Utilizing a purified basolateral plasma membrane vesicle (BLMV) preparation containing a sulfate/oxalate antiporter, it was demonstrated that sulfate exhibited similar binding characteristics to the transporter whether bound internally or externally. It was also demonstrated that oxalate had similar binding characteristics to the antiporter whether it was bound internally or externally. Oxalate had a greater affinity to the transporter than did sulfate. Several organic anions affected binding and, therefore, overall transport by the antiporter. Most notably, sulfate was the only anion that stimulated oxalate uptake into BLMVs, which suggests a conservative binding specificity for the antiporter. 4-Acetamido-4′-isothiocyanostilbene-2,2′-disulfonic acid (SITS) and/or 4,4′-diisothiocyanostilbene-2,2′-disulfonic acid (DIDS) inhibited the transport rate, confirming the existence of oxalate/sulfate exchange by the transporter. These results suggest that oxalate, not sulfate, regulates the transport rate because of its greater affinity to the transporter.

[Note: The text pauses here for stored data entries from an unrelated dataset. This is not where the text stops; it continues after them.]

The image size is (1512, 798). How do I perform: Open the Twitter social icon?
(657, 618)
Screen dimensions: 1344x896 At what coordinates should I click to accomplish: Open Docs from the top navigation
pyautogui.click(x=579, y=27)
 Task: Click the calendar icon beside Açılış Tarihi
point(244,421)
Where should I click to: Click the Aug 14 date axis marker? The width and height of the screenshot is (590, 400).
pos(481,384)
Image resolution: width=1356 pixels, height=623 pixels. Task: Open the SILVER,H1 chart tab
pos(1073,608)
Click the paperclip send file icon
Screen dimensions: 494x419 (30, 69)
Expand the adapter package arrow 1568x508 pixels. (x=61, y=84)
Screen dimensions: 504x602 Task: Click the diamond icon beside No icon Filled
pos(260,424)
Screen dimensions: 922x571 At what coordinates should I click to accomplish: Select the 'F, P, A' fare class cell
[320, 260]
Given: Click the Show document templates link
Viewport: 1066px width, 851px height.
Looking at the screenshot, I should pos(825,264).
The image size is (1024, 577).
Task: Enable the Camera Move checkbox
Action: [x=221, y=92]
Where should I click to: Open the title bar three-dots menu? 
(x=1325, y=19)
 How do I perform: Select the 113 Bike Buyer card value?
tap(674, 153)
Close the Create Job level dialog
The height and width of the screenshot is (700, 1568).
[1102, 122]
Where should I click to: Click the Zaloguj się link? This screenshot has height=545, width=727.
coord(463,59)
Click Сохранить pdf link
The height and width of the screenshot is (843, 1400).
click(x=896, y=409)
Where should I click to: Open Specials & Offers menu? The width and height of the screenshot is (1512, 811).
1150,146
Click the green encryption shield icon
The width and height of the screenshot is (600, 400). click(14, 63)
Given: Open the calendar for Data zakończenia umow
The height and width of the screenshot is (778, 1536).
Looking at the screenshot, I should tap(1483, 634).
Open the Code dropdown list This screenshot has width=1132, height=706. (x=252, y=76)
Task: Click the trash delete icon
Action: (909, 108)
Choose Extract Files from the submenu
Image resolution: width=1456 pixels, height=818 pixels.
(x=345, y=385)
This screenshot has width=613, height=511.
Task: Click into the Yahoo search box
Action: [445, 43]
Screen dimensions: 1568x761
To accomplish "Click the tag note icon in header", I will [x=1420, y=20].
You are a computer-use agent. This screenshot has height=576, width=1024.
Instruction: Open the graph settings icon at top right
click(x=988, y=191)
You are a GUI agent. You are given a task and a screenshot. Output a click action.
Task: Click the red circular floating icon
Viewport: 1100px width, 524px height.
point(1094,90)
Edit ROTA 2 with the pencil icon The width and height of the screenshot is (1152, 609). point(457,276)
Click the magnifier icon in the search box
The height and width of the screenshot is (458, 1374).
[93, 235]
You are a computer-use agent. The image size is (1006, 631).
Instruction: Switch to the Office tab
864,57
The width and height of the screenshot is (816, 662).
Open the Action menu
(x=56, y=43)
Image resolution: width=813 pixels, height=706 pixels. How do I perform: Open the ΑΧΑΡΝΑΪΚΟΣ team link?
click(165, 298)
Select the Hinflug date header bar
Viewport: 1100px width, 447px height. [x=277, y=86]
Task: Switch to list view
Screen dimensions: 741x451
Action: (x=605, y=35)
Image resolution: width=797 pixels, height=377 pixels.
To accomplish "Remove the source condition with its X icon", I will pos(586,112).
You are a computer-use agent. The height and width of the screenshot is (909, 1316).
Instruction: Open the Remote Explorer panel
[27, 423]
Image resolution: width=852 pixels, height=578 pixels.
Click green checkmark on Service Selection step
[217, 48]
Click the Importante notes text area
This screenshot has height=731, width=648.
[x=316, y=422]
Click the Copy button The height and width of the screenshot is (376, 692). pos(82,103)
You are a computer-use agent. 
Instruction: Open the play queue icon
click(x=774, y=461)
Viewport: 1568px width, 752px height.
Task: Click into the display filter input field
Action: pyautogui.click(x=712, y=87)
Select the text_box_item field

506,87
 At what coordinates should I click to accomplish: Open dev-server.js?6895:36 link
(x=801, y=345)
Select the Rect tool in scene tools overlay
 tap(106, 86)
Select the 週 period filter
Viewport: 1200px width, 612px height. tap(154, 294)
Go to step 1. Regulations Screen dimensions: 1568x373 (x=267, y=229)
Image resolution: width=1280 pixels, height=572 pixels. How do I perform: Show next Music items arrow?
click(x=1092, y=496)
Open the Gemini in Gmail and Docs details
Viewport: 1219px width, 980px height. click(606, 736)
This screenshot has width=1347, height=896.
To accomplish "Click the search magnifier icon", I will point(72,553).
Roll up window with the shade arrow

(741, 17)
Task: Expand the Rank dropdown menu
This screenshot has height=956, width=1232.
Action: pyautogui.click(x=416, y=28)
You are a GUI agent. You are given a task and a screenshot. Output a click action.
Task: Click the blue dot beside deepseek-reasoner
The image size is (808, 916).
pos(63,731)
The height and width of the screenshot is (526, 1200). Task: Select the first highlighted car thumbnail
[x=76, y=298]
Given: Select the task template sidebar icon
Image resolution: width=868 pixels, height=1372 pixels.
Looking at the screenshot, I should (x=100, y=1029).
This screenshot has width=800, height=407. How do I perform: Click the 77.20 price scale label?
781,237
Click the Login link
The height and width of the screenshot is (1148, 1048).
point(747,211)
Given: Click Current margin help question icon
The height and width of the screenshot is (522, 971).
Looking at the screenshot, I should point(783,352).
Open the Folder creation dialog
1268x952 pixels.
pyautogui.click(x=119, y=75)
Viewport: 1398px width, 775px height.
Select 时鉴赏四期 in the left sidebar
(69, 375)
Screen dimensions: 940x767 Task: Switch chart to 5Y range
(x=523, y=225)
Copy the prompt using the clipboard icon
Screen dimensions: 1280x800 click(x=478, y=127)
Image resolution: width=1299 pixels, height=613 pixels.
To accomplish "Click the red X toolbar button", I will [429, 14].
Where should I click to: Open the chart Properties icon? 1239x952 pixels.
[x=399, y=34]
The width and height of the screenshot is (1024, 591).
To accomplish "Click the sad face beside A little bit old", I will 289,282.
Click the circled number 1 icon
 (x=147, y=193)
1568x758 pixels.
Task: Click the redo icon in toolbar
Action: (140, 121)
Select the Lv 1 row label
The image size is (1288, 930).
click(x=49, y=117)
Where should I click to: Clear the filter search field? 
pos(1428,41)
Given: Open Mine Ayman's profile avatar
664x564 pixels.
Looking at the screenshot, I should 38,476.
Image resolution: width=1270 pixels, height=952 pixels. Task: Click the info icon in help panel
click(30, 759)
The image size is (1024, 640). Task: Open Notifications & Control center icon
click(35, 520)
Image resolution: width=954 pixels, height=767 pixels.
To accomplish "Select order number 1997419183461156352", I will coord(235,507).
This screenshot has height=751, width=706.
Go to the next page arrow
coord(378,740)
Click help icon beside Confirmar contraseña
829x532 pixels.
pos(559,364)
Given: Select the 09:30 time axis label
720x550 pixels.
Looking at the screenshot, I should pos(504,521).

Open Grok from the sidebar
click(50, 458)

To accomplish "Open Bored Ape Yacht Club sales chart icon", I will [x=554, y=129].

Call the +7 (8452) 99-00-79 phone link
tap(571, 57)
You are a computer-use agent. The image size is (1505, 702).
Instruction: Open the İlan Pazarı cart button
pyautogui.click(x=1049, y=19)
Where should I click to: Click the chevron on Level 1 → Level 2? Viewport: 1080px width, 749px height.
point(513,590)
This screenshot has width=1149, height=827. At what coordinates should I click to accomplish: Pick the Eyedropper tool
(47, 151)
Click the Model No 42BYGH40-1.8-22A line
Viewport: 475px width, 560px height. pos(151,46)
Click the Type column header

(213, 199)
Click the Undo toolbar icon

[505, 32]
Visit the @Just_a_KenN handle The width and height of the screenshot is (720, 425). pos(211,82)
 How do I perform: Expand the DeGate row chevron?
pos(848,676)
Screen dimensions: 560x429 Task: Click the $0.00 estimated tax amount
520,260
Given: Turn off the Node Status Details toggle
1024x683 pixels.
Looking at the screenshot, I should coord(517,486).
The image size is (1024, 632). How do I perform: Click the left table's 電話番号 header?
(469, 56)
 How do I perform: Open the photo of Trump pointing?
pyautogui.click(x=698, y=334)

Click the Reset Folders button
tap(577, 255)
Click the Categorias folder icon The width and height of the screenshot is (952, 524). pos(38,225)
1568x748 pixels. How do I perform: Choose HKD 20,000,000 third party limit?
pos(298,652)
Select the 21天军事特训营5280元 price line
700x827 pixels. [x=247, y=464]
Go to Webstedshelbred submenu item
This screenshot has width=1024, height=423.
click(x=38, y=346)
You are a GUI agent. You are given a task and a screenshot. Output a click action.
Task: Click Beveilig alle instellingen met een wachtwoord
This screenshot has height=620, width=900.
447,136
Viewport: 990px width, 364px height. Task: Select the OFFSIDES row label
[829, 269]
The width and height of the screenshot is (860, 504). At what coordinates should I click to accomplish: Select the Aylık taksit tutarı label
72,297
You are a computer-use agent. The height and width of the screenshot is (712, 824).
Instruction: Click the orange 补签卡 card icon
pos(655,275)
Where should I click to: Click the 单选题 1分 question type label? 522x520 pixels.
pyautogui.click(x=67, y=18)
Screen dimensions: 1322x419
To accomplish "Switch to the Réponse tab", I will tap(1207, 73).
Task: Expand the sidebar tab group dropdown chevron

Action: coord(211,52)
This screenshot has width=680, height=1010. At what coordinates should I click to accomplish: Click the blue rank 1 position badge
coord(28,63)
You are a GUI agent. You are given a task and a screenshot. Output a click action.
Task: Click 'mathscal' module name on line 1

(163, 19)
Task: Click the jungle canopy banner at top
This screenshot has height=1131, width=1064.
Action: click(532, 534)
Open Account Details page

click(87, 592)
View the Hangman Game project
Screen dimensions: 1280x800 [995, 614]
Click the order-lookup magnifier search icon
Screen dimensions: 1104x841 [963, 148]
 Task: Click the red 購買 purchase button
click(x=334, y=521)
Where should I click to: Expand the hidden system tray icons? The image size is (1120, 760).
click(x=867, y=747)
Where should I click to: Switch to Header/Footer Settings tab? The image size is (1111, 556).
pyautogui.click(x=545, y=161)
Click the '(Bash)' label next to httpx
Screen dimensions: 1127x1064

Chloride transport by lobster hepatopancreas is facilitated by several anion antiport mechanisms

Three anion antiporters have previously been demonstrated in lobster hepatopancreatic basolateral membrane vesicles (BLMV) to perform vital physiological functions in the crustacean. Cl(-) was shown to be transported by all three of the documented antiporters. The stilbene, 4-acetamido-4'-isothiocyanostilbene-2,2'-disulfonic acid, also known as SITS, strongly inhibited Cl(-)/SO(4)(2-), Cl(-)/oxalate(2-) and Cl(-)/HCO(3)(-) exchange. It was concluded that Cl(-) could be transported by different modes of the documented existing anion antiporters in the lobster hepatopancreatic BLMV.

Ion transport processes of crustacean epithelial cells

Epithelial cells of the gut, antennal glands, integument, and gills of crustaceans regulate the movements of ions into and across these structures and thereby influence the concentrations of ions in the hemolymph. Specific transport proteins serving cations and anions are found on apical and basolateral cell membranes of epithelia in these tissues. In recent years, a considerable research effort has been directed at elucidating their physiological and molecular properties and relating these characteristics to the overall biology of the organisms. Efforts to describe ion transport in crustaceans have focused on the membrane transfer properties of Na+/H+ exchange, calcium uptake as it relates to the molt cycle, heavy metal sequestration and detoxification, and anion movements into and across epithelial cells. In addition to defining the properties and mechanisms of cation movements across specific cell borders, work over the past 5 yr has also centered on defining the molecular nature of certain transport proteins such as the Na+/H+ exchanger in gill and gut tissues. Monovalent anion transport proteins of the gills and gut have received attention as they relate to osmotic and ionic balance in euryhaline species. Divalent anion secretion events of the gut have been defined relative to potential roles they may have in hyporegulation of the blood and in hepatopancreatic detoxification events involving complexation with cationic metals.